Freeman was raised on an organic farm in New Mexico where her family grew foods like squash, peppers, okra, and “swaths of cosmos,” which come from the sunflower family. Her family also foraged for wild spinach, water cress, mushrooms, and mountain herbs, all while caring for a menagerie of dogs, cats, ducks, geese, chickens, horses, and peacocks. Freeman’s deep appreciation for nature and the stewardship of land and people fuels her passion for environmental and social justice. She promotes science and scholarship that intentionally fosters positive changes for people. Her ultimate goal is to pursue a career in research and/or education as an environmental psychologist.

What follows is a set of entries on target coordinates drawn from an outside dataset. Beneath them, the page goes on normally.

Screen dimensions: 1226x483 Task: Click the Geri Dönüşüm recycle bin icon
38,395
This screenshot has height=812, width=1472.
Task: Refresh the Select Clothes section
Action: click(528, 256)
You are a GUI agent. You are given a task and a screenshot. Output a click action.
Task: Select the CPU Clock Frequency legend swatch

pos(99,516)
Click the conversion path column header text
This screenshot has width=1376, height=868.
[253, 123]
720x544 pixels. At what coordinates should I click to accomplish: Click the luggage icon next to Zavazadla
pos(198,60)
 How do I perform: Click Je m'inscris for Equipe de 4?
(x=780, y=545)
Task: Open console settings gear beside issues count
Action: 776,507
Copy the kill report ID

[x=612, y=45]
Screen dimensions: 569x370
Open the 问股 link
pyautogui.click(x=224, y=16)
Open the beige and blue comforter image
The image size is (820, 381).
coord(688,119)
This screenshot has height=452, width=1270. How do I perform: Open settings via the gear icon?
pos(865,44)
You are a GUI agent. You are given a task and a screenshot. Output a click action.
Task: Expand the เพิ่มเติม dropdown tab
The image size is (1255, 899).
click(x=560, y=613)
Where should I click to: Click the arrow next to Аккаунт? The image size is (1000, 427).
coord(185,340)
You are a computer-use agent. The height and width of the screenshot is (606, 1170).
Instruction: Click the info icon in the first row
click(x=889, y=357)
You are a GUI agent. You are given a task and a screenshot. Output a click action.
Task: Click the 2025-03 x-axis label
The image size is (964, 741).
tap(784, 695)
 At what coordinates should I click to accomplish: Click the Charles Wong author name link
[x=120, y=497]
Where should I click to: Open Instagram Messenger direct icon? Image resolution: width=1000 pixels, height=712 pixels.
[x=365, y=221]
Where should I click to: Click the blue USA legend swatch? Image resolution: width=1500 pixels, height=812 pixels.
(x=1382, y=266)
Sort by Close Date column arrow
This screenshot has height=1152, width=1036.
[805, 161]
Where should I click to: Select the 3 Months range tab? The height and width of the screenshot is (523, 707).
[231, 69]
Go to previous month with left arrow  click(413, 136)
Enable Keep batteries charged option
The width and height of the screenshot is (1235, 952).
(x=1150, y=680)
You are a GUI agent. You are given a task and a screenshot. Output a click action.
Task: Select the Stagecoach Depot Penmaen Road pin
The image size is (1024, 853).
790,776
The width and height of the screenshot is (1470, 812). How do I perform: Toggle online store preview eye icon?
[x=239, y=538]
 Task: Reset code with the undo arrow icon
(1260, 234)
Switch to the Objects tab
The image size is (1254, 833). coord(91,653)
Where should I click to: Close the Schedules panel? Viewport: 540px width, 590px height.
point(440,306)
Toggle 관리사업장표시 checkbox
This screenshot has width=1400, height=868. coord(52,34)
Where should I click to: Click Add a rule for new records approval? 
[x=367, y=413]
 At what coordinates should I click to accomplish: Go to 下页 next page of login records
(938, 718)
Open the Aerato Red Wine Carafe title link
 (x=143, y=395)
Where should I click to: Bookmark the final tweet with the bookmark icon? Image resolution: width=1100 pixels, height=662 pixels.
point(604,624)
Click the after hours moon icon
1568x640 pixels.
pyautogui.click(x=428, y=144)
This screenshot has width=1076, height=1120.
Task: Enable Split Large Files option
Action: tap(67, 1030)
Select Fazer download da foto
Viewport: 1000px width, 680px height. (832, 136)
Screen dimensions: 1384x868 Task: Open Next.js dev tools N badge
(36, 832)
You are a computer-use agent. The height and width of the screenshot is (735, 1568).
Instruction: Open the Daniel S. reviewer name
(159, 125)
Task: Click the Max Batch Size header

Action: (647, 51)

Freeman has worked with veterans’ groups, studying suicide prevention, workplace interventions, substance abuse research, and in community outreach. She likes blending psychology and neuroscience in her approach to working in the lab. During COVID, she studied whether spending more time in nature helped students cope with sleep disruptions and other health factors.

“Environmental psychology is still an emerging field,” Freeman said, “especially in the states, so it took me a long time to find someone whose research aligned with my interests, and I am absolutely thrilled to be at WSU.”

Freeman, who self-identifies as a biracial adult learner, returned to school after working in the service industry for many years. Her life experience gives her unique insights in her role as a Graduate Diversity Advancement Pathways Program (GDAPP) Scholar, a program that aims to increase access and opportunities for domestic students from underrepresented groups.